Tim Hornyak
Painting by Letters
Visual Poetry of Japan 1684–2023
By Taylor Mignon (ed)
Kerplunk! 90pp £33.99
In 1686, the haiku master Matsuo Bashō penned one of Japan’s most celebrated poems, a simple description of a frog jumping into an old pond and the resulting sound. It captures a moment in seventeen syllables with Zen perspicacity. What is often forgotten, however, is its visual dimension. In its original form the verse would have been calligraphical, drawing on the great pictorial vocabulary of written Japanese.
Visual Poetry of Japan 1684–2023 samples the rich tradition of poetic representation and play in Japanese, encompassing genres ranging from calligraphy, painting and the traditional haiku to calligrams, concrete poems and asemic writing.

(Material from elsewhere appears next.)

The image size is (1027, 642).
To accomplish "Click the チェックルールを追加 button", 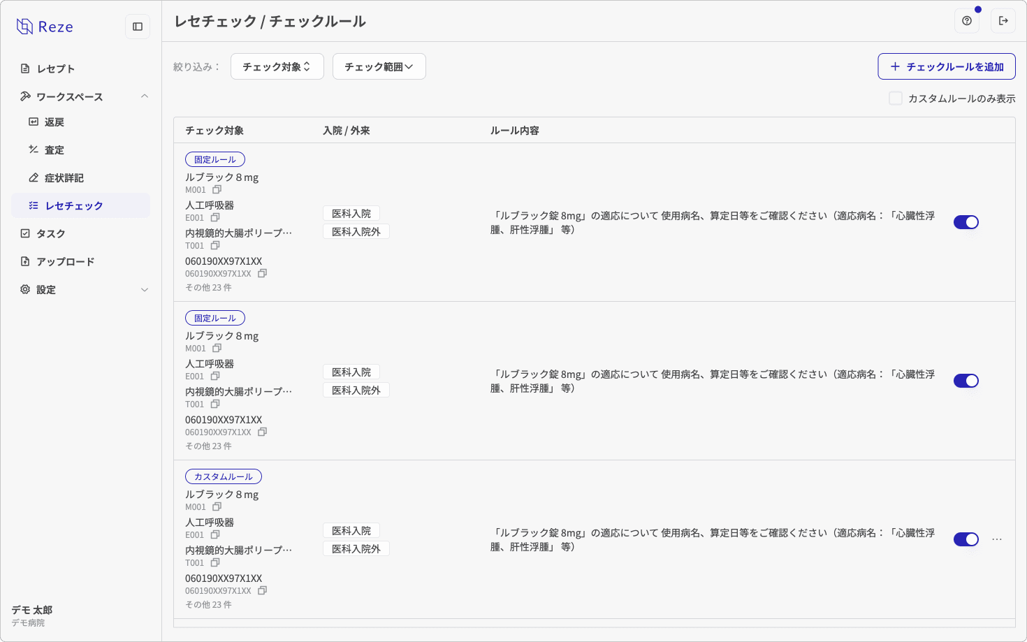I will [947, 66].
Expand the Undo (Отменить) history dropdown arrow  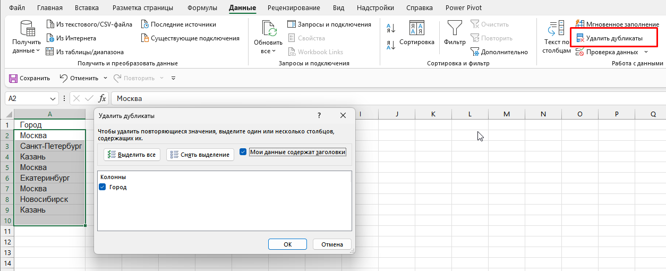(x=105, y=78)
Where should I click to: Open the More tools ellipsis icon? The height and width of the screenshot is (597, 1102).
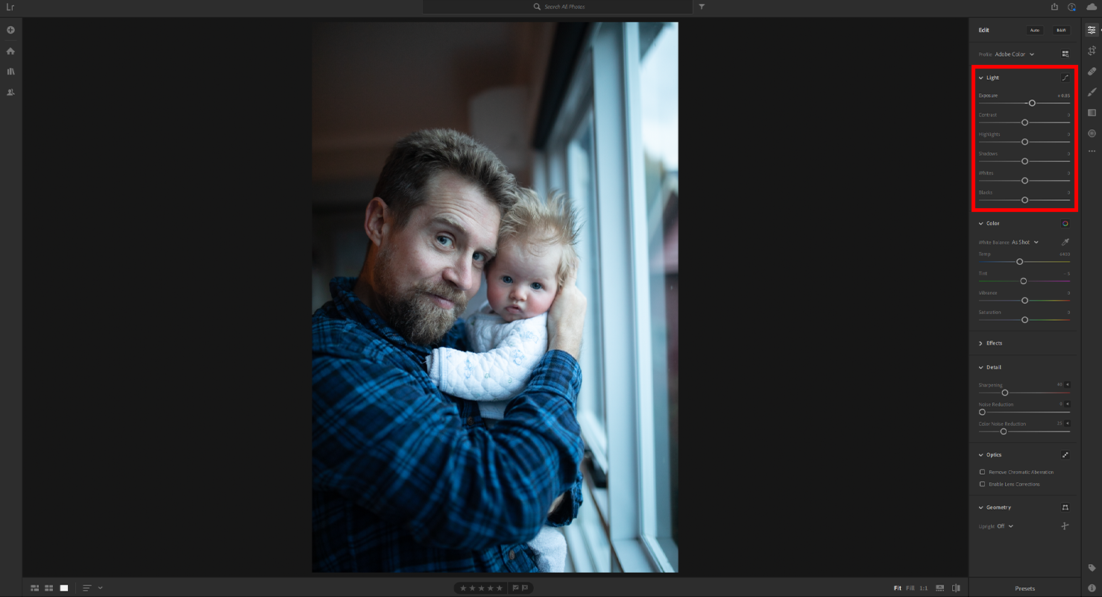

The Japanese language is particularly well suited to this. It consists of two syllabaries, hiragana and katakana, as well as thousands of kanji characters, including pictograms for simple concepts such as ‘sun’, ‘tree’ and ‘person’. These can be used to great effect. For instance, the poet Fujitomi Yasuo’s 1999 work ‘Mizu No Oto’ (‘The Sound of Water’) is a rendering of Bashō’s haiku showing a frog leaping into a ‘pond’ under a cross. It’s a visual pun on the first kanji of the poem, 古 (‘old’).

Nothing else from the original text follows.